The basic structure of the lightweight tamping mechanism unit of the embodiment is shown in fig. 1 and 2, a substantially symmetrical box body 1-1 is in a W shape, the left and right ends are respectively welded with a vertical guide sleeve 1-1-1-5,W which forms a vertical moving pair with a guide post 6-2 serving as a guide piece, the middle part of the vertical guide sleeve extends upwards to form an eccentric crankshaft part supporting structure, the supporting structure is specifically a U-shaped bracket with a supporting hole, the eccentric crankshaft part 1-2 is supported, and the middle parts of a left pick arm 1-5 and a right pick arm 1-5 are respectively hinged between the left and right ends and the middle part. The eccentric crank shaft part 1-2 drives the upper ends of the left pick arm 1-5 and the right pick arm 5 through the left clamping oil cylinder 1-3 and the right clamping oil cylinder 1-4 respectively. The axial lines of the left and right clamping cylinders 1-3 and 1-4 are positioned in the same plane perpendicular to the axis of the eccentric crankshaft.

The more specific structure of the box body 1-1 is shown in figure 3, and consists of a W-shaped lower box body 1-1-1 and an upper box body 1-1-2 fixedly connected with the upper middle part of the lower box body 1-1 in a butt joint way.

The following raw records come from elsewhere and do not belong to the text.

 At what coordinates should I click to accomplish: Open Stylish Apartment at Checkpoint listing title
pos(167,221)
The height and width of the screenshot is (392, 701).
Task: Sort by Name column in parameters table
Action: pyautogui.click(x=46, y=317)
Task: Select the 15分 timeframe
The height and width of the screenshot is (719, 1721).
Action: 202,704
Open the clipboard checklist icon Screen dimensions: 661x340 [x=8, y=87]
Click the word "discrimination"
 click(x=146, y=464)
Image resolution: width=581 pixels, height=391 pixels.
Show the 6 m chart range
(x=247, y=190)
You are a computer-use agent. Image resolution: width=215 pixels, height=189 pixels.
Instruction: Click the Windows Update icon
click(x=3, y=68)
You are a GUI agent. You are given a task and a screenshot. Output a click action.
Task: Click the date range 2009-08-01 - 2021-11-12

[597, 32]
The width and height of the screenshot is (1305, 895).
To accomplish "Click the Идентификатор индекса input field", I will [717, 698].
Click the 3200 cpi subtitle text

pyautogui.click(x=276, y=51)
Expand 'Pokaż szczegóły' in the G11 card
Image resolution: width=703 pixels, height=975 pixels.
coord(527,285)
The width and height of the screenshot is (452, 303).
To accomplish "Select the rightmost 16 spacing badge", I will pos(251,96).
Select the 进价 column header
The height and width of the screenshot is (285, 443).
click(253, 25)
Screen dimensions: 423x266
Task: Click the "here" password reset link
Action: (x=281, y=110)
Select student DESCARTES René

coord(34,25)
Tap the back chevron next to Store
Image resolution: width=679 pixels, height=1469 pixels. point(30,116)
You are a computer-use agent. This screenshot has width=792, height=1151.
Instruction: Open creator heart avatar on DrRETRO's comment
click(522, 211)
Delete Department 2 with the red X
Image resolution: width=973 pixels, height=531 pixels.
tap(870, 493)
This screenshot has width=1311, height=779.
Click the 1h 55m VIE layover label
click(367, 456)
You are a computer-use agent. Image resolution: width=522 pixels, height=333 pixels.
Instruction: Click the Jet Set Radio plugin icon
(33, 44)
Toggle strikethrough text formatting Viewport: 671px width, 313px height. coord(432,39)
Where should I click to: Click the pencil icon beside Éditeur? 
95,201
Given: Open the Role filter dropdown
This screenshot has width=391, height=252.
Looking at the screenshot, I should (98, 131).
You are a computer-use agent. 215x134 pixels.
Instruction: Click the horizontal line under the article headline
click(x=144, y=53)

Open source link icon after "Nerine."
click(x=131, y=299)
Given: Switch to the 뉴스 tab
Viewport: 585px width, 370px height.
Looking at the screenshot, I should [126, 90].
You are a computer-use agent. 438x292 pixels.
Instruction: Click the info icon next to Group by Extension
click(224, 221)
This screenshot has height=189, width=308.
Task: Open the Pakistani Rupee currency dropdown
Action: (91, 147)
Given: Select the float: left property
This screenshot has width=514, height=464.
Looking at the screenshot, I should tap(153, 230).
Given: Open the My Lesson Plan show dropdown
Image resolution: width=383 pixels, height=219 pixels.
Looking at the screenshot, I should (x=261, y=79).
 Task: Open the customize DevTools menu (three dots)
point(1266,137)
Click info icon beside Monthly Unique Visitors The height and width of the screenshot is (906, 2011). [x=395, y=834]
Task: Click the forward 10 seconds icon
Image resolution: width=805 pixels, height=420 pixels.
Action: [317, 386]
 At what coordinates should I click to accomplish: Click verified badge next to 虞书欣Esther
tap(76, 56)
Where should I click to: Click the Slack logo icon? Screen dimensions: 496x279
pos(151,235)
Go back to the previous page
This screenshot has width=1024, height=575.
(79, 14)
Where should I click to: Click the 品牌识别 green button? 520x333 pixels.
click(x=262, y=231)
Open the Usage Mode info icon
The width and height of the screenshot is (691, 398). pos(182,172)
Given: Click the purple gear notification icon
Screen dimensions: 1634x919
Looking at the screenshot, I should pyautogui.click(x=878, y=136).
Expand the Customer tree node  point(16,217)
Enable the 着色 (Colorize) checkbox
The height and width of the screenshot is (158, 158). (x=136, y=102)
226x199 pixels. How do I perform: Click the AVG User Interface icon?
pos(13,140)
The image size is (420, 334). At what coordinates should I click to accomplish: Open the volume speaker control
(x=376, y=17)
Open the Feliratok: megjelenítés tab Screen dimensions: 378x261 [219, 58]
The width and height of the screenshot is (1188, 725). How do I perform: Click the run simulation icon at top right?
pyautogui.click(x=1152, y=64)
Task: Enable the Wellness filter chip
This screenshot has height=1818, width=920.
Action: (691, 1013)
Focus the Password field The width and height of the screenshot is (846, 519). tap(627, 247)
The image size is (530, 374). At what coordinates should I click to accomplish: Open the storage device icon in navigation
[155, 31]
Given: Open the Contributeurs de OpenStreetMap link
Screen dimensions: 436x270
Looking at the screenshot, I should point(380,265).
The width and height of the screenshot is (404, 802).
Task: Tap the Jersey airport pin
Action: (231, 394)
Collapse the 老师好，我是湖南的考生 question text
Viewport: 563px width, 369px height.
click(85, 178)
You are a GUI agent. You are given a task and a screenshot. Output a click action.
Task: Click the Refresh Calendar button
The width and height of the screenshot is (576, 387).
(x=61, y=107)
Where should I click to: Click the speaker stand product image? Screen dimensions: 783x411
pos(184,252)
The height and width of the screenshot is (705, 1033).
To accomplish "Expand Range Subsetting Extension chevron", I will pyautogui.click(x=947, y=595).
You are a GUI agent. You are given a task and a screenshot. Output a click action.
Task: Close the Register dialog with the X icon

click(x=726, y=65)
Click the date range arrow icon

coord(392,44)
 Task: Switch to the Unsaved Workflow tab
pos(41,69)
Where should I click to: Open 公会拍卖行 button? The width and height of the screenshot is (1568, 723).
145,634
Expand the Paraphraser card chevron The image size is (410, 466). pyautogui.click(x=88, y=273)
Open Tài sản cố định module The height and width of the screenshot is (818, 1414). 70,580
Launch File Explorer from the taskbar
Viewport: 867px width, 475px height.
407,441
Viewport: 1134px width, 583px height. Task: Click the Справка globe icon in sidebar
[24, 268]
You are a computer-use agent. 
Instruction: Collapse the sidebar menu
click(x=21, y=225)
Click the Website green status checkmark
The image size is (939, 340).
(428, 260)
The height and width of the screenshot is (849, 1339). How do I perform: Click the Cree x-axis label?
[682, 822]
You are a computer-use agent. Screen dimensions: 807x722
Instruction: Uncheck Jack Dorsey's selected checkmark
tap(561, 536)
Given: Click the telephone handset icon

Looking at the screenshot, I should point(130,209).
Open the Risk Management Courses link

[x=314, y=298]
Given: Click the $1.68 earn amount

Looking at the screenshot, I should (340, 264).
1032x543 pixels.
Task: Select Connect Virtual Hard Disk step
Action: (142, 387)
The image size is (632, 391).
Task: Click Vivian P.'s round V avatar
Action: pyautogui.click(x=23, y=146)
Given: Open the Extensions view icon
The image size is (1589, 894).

The lower box body 1-1-1 is shown in fig. 4, and comprises two W-shaped plates 1-1-1-1 which are welded at the middle and upper parts through U-shaped plates 1-1-1-6 and are arranged relatively parallel and perpendicular to the axis of the eccentric crankshaft, and bearing mounting seats 1-1-1-3 with semicircular recesses are respectively welded at the upper ends of two sides of the U-shaped plates 1-1-1-6. The W-shaped plate 1-1-1 is formed by connecting two V-shaped parts, and the lowest parts of the two V-shaped parts (namely the bottoms of the V-shapes) are respectively welded with a pick arm hinge sleeve 1-1-1-2 for hinging the middle parts of the left pick arm 1-5 and the right pick arm 5. A lifting cylinder mounting sleeve 1-1-1-4 is welded at one side of the middle part of the protrusion of the lower box body 1-1 and close to one of the two pick arm hinge mounting sleeves 1-1-1-2, and vertical guide sleeves 1-1-1-5 are respectively welded at two outer ends of the W-shaped plate 1-1-1-1. The central axes of the pick arm hinge sleeves 1-1-1-2 and the lift cylinder mounting sleeves 1-1-4 are arranged parallel to the axial direction of the vibrating shaft (i.e., eccentric crankshaft) (the vibrating shaft is placed substantially parallel to the direction of the tie, i.e., the transverse direction of the rail). The W-shaped plate adopted by the lower box body 1-1-1 is provided with pick arm hinged sleeves at two bottom ends thereof, so that the overall height of the tamping mechanism 1 can be effectively reduced, the structure is more compact, unnecessary guide length is reduced, and better guide effect is obtained.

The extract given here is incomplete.